● **EXERCISE INSTRUCTIONS**:
Look through the material below. Return exactly the lines from the one with "The image size is (908, 495)." through the one with "Click the Time", both included.

● **EXERCISE INPUTS**:

■ ■ ■

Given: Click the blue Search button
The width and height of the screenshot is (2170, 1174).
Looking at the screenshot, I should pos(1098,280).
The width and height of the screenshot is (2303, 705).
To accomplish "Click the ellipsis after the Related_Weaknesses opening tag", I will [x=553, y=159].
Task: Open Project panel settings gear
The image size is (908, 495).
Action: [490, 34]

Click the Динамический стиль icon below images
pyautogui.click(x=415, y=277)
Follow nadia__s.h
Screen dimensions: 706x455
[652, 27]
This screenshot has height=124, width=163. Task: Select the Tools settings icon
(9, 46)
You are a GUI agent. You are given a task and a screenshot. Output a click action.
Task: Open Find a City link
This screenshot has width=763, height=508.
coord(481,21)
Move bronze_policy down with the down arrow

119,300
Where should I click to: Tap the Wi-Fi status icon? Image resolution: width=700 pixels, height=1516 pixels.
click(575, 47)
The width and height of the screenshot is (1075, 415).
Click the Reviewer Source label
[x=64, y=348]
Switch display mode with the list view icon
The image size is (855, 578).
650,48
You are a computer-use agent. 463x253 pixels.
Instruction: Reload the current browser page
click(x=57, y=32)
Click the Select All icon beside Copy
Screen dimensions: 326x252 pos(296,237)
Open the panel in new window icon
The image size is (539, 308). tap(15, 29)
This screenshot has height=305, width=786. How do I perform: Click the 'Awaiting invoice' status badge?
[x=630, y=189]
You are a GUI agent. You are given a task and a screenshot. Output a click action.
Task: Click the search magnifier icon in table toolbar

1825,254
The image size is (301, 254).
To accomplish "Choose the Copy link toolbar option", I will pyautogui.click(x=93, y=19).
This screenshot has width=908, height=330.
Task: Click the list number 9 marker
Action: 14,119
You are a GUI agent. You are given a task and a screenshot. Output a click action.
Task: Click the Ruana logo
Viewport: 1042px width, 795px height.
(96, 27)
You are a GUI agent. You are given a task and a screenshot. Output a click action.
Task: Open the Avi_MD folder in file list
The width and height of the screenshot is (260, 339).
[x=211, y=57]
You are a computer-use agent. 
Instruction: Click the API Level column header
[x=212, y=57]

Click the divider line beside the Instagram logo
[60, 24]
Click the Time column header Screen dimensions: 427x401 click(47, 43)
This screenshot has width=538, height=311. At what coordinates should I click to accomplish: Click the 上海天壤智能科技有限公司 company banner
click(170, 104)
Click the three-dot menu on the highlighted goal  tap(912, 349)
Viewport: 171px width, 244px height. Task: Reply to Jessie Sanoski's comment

■ ■ ■

● **OUTPUT**:
The image size is (908, 495).
Action: [490, 34]

Click the Динамический стиль icon below images
pyautogui.click(x=415, y=277)
Follow nadia__s.h
Screen dimensions: 706x455
[652, 27]
This screenshot has height=124, width=163. Task: Select the Tools settings icon
(9, 46)
You are a GUI agent. You are given a task and a screenshot. Output a click action.
Task: Open Find a City link
This screenshot has width=763, height=508.
coord(481,21)
Move bronze_policy down with the down arrow

119,300
Where should I click to: Tap the Wi-Fi status icon? Image resolution: width=700 pixels, height=1516 pixels.
click(575, 47)
The width and height of the screenshot is (1075, 415).
Click the Reviewer Source label
[x=64, y=348]
Switch display mode with the list view icon
The image size is (855, 578).
650,48
You are a computer-use agent. 463x253 pixels.
Instruction: Reload the current browser page
click(x=57, y=32)
Click the Select All icon beside Copy
Screen dimensions: 326x252 pos(296,237)
Open the panel in new window icon
The image size is (539, 308). tap(15, 29)
This screenshot has height=305, width=786. How do I perform: Click the 'Awaiting invoice' status badge?
[x=630, y=189]
You are a GUI agent. You are given a task and a screenshot. Output a click action.
Task: Click the search magnifier icon in table toolbar

1825,254
The image size is (301, 254).
To accomplish "Choose the Copy link toolbar option", I will pyautogui.click(x=93, y=19).
This screenshot has width=908, height=330.
Task: Click the list number 9 marker
Action: 14,119
You are a GUI agent. You are given a task and a screenshot. Output a click action.
Task: Click the Ruana logo
Viewport: 1042px width, 795px height.
(96, 27)
You are a GUI agent. You are given a task and a screenshot. Output a click action.
Task: Open the Avi_MD folder in file list
The width and height of the screenshot is (260, 339).
[x=211, y=57]
You are a computer-use agent. 
Instruction: Click the API Level column header
[x=212, y=57]

Click the divider line beside the Instagram logo
[60, 24]
Click the Time column header Screen dimensions: 427x401 click(47, 43)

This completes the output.